Ref. :  000001925
Date :  2001-10-11
langue :  Anglais
Page d'accueil / Ensemble du site
fr / es / de / po / en

"Interbreeding" (métissage)

Interbreeding

Source :  Khal Torabully


More than ever, this simple word resonates as the echo of hope in a world rocked by globalisations and refractions. As it undeniably implicates human presence. And yet... This word – and it is one of its paradoxes – is all too often caught up in contradicting Gobineau’s theories or other elaborations of racial purity which have caused mankind so much suffering. Against these attempts at fierce exclusion, the word métissage – interbreeding - has been suggested as though it were a panacea for warding off other Rwandas, Sarajevos, etc.

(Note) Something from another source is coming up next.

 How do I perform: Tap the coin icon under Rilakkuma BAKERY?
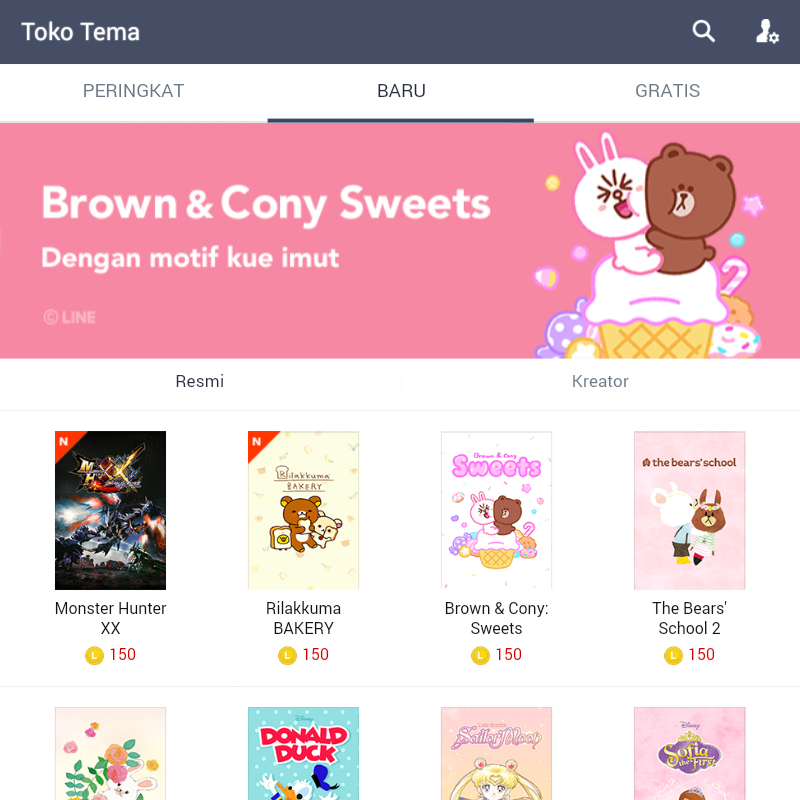click(x=287, y=655)
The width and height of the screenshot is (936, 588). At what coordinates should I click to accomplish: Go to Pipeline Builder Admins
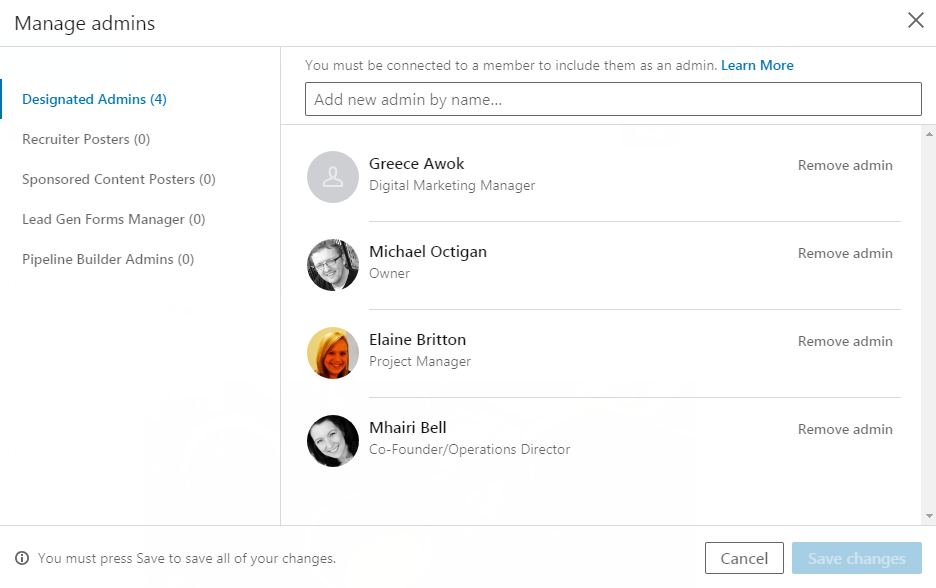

It originates from the Spanish term mestizo, meaning “mixed,” and concerns processes aimed at improving ovine, vegetal, and animal species. Yet when it determines the human species, its meaning becomes more ambiguous, for different degrees from pure blood, to half-breed, to three-quarter breed, just as they have for third or fourth generation half-caste, not to mention for bastard, have already been assigned by society. Positive and, paradoxically, pejorative prejudices taint this word before it is even considered. Was it not Mirabeau who said that the “métis (mixed) race” was “foreign to nobility, and Charron, who spoke in Sagesse of ambiguous mixed forms “between human and brute” ?

In origin, ‘to interbreed’ refers to a voluntary, organised, and desirable process, especially in the animal and vegetal realms kingdoms. It also integrates the vocabulary of states that advocate multiculturalism or multi-denominationalism, and are thus supposed to oppose racism. Brazil is said to be a mixed-race society, with a certain degree of injustice towards blacks… Some of the worst forms of racism are embedded in people of mixed race if they have had difficulty coming to terms with the fact that they are ‘mixed’. I have had a glimpse of the most beautiful cultural, even psychic half-breeds in Cuba (Castro’s greatest conquest), and in Medellin, Columbia, where violence reigns over the socio-economic order. I have seen a country with a long tradition of métissage, Oman, which for 3000 years has sent its sailing ships to do commerce and trade in India, in China, and along the East African coast. This land of chance encounters and romantic conquests has no official policy on métissage, which it has lived with and practiced for millennia. In other countries where métissage is spoken of, the word awakens vague suspicions, and fears for the loss of self.

With métissage, is it not better to favour the chance encounter, harmony with oneself and thus with others, otherness, creolisation, coolness, all concepts which open paths between men and women, without the necessary complexities arising from the presence of one before the other having to be discarded? It is not possible to plan chance encounters or arrange meetings without surprise. Métissage should be a love story, each one free to follow their own desire and destiny. It must be handled with caution within policies that would oppose the demons of exclusion, even if they are only vague outlines. Above all, it is an adventure, to be left to the individual, but on the condition that he is prepared to see himself within the other, for simple mixed breeding left, right, and centre will not signify the death of racial or cultural or civilisation prejudices.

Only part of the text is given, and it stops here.